Confusion often surrounds the area of Food and Meal Expenses. The rules relating to food and meals are actually quite clear – the cost of meals taken at the place of business are not allowable for tax purposes. Meals consumed away from the place of business are, in general, not regarded as being wholly and exclusively laid out for the purposes of the business. Revenue’s view point on this is that everyone must eat in order to live and so whether you are working or not, you would still have to eat. However, where the nature of a business involves travelling or where occasional business journeys outside the normal pattern are made, then the cost of meals maybe allowed as an expense.
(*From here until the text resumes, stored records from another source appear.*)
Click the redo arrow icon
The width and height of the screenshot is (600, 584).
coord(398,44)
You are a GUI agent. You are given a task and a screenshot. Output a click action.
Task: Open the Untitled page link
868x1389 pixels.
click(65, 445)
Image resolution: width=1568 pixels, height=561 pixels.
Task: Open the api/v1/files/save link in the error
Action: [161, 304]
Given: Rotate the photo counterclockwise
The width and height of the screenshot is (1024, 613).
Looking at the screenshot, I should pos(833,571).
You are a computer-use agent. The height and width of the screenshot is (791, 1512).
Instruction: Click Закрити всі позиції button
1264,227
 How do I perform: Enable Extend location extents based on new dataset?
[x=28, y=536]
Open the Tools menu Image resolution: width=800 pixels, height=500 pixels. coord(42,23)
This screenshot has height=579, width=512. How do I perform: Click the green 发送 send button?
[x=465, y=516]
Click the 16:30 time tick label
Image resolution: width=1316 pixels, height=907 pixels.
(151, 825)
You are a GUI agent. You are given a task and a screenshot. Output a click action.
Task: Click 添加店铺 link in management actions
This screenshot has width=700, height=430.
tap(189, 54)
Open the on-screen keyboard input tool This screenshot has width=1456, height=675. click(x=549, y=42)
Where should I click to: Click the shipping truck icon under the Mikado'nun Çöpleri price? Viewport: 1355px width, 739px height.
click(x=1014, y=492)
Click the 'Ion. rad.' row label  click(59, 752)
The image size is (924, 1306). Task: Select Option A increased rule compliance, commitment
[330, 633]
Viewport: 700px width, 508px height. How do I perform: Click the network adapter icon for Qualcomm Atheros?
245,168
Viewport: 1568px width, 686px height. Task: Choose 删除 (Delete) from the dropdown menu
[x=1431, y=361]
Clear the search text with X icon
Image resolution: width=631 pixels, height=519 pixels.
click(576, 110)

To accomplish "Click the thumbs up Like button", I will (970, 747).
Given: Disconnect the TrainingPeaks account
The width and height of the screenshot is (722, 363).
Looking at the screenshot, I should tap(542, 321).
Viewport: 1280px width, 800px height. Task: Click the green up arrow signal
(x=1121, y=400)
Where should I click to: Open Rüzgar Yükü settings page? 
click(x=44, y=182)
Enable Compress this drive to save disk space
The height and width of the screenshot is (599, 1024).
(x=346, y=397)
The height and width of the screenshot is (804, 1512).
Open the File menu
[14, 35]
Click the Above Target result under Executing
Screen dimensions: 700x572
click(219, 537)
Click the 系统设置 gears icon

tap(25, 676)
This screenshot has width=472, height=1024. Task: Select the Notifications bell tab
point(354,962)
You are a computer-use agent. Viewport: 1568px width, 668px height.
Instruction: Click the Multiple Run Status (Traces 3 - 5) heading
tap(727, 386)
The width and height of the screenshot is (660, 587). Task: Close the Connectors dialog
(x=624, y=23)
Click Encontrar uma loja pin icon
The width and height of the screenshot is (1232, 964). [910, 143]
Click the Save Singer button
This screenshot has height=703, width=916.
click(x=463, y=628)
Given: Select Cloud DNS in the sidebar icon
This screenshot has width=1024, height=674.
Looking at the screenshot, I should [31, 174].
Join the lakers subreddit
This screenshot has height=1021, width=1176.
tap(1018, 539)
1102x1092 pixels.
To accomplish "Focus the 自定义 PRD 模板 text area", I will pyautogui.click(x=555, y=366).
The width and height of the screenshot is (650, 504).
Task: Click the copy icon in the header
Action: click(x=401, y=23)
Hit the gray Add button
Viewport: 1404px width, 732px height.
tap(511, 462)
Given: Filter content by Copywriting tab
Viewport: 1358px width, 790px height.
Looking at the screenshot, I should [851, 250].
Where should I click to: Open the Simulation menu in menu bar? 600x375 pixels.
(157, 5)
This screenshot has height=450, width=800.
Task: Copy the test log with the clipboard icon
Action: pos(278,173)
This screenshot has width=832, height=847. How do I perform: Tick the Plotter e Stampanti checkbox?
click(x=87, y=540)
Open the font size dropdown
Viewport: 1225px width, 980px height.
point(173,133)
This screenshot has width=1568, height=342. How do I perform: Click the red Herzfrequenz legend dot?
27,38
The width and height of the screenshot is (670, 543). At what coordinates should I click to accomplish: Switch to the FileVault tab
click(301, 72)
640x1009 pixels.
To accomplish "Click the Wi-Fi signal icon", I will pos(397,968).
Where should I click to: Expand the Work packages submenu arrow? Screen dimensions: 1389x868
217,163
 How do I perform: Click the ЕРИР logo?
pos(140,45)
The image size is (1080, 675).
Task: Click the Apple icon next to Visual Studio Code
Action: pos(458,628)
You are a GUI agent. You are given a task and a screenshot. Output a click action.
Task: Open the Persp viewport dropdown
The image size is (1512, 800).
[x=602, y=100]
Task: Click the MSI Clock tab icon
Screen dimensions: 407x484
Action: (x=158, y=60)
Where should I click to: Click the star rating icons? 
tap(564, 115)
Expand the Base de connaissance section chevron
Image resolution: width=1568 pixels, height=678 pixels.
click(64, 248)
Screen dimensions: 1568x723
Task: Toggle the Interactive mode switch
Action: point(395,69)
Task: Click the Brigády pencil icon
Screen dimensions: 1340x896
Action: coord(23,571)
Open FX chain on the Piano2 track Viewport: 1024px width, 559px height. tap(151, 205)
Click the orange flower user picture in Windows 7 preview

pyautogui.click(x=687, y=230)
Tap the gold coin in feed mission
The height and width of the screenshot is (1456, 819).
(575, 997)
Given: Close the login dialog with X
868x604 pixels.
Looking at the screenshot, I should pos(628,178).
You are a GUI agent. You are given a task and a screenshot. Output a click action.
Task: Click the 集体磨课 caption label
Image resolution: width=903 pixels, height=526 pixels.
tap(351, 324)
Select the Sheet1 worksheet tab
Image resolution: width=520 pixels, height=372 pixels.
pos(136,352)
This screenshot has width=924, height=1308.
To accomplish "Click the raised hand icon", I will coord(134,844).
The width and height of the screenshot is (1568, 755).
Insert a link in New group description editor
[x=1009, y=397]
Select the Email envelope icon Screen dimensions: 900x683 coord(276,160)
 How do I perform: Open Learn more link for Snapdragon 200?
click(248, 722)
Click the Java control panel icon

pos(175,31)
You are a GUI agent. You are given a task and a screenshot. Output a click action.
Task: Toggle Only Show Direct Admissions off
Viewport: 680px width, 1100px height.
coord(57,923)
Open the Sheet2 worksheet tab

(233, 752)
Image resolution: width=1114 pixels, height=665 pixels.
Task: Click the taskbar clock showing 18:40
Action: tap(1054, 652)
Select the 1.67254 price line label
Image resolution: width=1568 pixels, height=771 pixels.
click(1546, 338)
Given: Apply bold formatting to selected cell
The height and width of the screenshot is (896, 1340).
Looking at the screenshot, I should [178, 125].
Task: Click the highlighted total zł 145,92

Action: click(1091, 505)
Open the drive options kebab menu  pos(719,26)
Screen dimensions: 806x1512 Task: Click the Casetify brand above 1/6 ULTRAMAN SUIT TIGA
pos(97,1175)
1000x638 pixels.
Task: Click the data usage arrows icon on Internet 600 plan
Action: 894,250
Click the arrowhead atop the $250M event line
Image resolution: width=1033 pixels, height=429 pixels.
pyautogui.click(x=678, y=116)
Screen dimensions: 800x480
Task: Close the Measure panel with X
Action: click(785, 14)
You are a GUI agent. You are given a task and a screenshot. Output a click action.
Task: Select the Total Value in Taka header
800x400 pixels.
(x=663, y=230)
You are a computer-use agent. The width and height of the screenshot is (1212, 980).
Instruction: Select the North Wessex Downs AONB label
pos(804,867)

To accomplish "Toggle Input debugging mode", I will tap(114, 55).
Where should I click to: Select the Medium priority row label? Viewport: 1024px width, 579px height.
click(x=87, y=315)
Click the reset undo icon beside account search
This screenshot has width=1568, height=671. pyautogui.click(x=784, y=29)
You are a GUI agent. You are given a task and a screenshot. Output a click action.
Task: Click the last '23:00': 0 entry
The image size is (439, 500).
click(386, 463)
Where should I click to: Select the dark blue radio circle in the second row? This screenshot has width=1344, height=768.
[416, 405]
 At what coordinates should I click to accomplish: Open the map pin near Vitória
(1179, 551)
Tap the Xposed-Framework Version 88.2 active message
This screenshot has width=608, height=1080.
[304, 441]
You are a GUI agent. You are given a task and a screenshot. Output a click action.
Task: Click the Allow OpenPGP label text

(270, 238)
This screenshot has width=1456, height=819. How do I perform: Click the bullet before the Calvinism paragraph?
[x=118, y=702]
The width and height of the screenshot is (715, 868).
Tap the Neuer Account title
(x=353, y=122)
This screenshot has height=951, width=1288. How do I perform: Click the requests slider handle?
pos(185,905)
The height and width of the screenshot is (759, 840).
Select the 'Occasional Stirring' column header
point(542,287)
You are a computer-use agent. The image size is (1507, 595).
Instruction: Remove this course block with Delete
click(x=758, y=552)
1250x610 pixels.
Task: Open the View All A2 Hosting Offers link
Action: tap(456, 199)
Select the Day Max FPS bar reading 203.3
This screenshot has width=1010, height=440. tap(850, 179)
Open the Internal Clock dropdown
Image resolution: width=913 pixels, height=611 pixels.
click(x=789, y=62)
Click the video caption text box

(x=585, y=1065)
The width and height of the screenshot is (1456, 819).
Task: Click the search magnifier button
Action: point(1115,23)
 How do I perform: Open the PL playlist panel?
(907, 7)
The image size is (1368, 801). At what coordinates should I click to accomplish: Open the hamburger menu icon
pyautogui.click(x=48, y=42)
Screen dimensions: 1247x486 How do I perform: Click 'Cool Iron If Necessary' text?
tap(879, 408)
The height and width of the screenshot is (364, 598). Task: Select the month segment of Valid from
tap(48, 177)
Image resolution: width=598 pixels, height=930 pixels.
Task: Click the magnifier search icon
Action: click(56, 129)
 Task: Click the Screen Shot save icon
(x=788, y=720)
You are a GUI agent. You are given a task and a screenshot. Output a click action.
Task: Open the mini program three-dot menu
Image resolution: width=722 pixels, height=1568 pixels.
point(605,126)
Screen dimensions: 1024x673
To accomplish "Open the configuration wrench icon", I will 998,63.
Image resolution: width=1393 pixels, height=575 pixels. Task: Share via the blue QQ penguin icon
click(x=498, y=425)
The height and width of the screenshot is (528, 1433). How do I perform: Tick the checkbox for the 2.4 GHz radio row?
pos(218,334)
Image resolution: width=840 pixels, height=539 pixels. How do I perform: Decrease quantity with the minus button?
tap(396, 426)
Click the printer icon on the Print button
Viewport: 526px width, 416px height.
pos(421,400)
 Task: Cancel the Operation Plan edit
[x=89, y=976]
The cost of work clothing such as business suits are not allowable business expenses either. Again, the view point has been taken by Revenue that an individual has to wear something for heat, warmth and decency and so it has been held that any expenditure on clothing is not wholly and exclusively for the purposes of the business. The cost of any protective clothing is fully deductible.
Pre Trading Expenses
If you have only recently set up in business, you may have spent quite a bit before you ever started trading. The good news is that whether you are a limited company, sole trader or partnership, you can claim for certain pre-trading expenses. A deduction is allowed for pre-trading expenses which are incurred
in the three years prior to commencement of the trade or profession and would not normally be allowable, but would have been allowable if they had been incurred after the date of commencement of the trade or profession.
Examples of pre-trading expenses might include accountancy fees, advertising costs, costs of feasibility studies, costs of preparing business plans, rent paid for the premises from which the business operates. The allowable amounts are treated as having been incurred at the time the business commences.
Expenses Part Business, Part Private
When an expense is incurred and it relates to both business and personal/private use, then only the amount that relates to the business portion is allowed as a deduction. An example of such an expense would be telephone costs or light and heat costs where a business is operated from a home office. The total costs should be split between business and private and only the business portion is allowed as a deduction. For light and heat, the easiest way to apportion the cost is as a percentage of the total floor area of the house. It is worth bearing in mind though that if you sell your home (the profit from which is normally exempt from capital gains tax) the portion that was used for business purposes will be subject to capital gains tax.
The above is an outline of the principles surrounding business expenses and is intended for general guidance only.